- [Prompt] Every single entry must be restated word for word.

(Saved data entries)
#####
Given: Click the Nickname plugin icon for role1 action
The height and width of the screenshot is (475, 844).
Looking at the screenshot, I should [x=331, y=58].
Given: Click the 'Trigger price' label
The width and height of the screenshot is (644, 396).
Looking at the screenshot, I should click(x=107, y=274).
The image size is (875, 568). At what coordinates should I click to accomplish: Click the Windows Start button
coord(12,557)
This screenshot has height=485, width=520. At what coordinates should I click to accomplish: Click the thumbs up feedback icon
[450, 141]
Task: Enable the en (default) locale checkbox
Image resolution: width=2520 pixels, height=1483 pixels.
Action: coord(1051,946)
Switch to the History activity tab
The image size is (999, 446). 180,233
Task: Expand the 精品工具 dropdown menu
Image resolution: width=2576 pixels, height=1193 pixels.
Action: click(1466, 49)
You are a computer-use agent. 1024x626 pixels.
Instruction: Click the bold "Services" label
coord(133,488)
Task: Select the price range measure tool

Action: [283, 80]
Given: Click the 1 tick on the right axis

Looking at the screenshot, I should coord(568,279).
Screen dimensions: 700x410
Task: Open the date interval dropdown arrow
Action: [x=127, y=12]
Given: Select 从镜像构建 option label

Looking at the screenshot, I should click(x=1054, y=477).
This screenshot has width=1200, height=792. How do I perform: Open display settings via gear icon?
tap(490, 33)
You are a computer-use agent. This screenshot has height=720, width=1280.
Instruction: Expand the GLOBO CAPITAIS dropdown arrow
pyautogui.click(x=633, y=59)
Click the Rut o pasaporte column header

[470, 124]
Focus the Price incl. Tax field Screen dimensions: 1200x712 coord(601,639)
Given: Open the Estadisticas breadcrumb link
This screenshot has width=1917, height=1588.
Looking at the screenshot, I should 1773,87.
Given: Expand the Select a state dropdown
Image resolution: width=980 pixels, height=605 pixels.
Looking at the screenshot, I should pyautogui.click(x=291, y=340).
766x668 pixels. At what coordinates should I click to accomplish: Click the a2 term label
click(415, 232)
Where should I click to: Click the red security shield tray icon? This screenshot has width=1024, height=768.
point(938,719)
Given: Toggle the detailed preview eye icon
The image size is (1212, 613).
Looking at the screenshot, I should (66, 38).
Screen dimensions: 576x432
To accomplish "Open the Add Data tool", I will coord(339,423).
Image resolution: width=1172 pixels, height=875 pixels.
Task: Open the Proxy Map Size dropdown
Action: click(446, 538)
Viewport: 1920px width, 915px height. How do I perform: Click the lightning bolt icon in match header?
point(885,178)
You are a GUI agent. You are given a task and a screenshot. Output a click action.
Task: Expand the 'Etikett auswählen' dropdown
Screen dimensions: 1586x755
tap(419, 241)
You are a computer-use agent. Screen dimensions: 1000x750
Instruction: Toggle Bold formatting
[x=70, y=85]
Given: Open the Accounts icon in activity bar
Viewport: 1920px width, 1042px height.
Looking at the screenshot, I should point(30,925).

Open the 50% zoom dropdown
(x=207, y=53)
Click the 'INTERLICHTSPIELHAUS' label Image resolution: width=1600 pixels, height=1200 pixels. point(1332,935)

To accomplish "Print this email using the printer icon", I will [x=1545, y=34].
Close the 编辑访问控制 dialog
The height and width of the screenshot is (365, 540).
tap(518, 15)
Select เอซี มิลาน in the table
#####
- [Response for this exercise]
Given: Click the Nickname plugin icon for role1 action
The height and width of the screenshot is (475, 844).
Looking at the screenshot, I should [x=331, y=58].
Given: Click the 'Trigger price' label
The width and height of the screenshot is (644, 396).
Looking at the screenshot, I should click(x=107, y=274).
The image size is (875, 568). At what coordinates should I click to accomplish: Click the Windows Start button
coord(12,557)
This screenshot has height=485, width=520. At what coordinates should I click to accomplish: Click the thumbs up feedback icon
[450, 141]
Task: Enable the en (default) locale checkbox
Image resolution: width=2520 pixels, height=1483 pixels.
Action: coord(1051,946)
Switch to the History activity tab
The image size is (999, 446). 180,233
Task: Expand the 精品工具 dropdown menu
Image resolution: width=2576 pixels, height=1193 pixels.
Action: click(1466, 49)
You are a computer-use agent. 1024x626 pixels.
Instruction: Click the bold "Services" label
coord(133,488)
Task: Select the price range measure tool

Action: [283, 80]
Given: Click the 1 tick on the right axis

Looking at the screenshot, I should coord(568,279).
Screen dimensions: 700x410
Task: Open the date interval dropdown arrow
Action: [x=127, y=12]
Given: Select 从镜像构建 option label

Looking at the screenshot, I should click(x=1054, y=477).
This screenshot has width=1200, height=792. How do I perform: Open display settings via gear icon?
tap(490, 33)
You are a computer-use agent. This screenshot has height=720, width=1280.
Instruction: Expand the GLOBO CAPITAIS dropdown arrow
pyautogui.click(x=633, y=59)
Click the Rut o pasaporte column header

[470, 124]
Focus the Price incl. Tax field Screen dimensions: 1200x712 coord(601,639)
Given: Open the Estadisticas breadcrumb link
This screenshot has width=1917, height=1588.
Looking at the screenshot, I should 1773,87.
Given: Expand the Select a state dropdown
Image resolution: width=980 pixels, height=605 pixels.
Looking at the screenshot, I should pyautogui.click(x=291, y=340).
766x668 pixels. At what coordinates should I click to accomplish: Click the a2 term label
click(415, 232)
Where should I click to: Click the red security shield tray icon? This screenshot has width=1024, height=768.
point(938,719)
Given: Toggle the detailed preview eye icon
The image size is (1212, 613).
Looking at the screenshot, I should (66, 38).
Screen dimensions: 576x432
To accomplish "Open the Add Data tool", I will coord(339,423).
Image resolution: width=1172 pixels, height=875 pixels.
Task: Open the Proxy Map Size dropdown
Action: click(446, 538)
Viewport: 1920px width, 915px height. How do I perform: Click the lightning bolt icon in match header?
point(885,178)
You are a GUI agent. You are given a task and a screenshot. Output a click action.
Task: Expand the 'Etikett auswählen' dropdown
Screen dimensions: 1586x755
tap(419, 241)
You are a computer-use agent. Screen dimensions: 1000x750
Instruction: Toggle Bold formatting
[x=70, y=85]
Given: Open the Accounts icon in activity bar
Viewport: 1920px width, 1042px height.
Looking at the screenshot, I should point(30,925).

Open the 50% zoom dropdown
(x=207, y=53)
Click the 'INTERLICHTSPIELHAUS' label Image resolution: width=1600 pixels, height=1200 pixels. point(1332,935)

To accomplish "Print this email using the printer icon", I will [x=1545, y=34].
Close the 编辑访问控制 dialog
The height and width of the screenshot is (365, 540).
tap(518, 15)
Select เอซี มิลาน in the table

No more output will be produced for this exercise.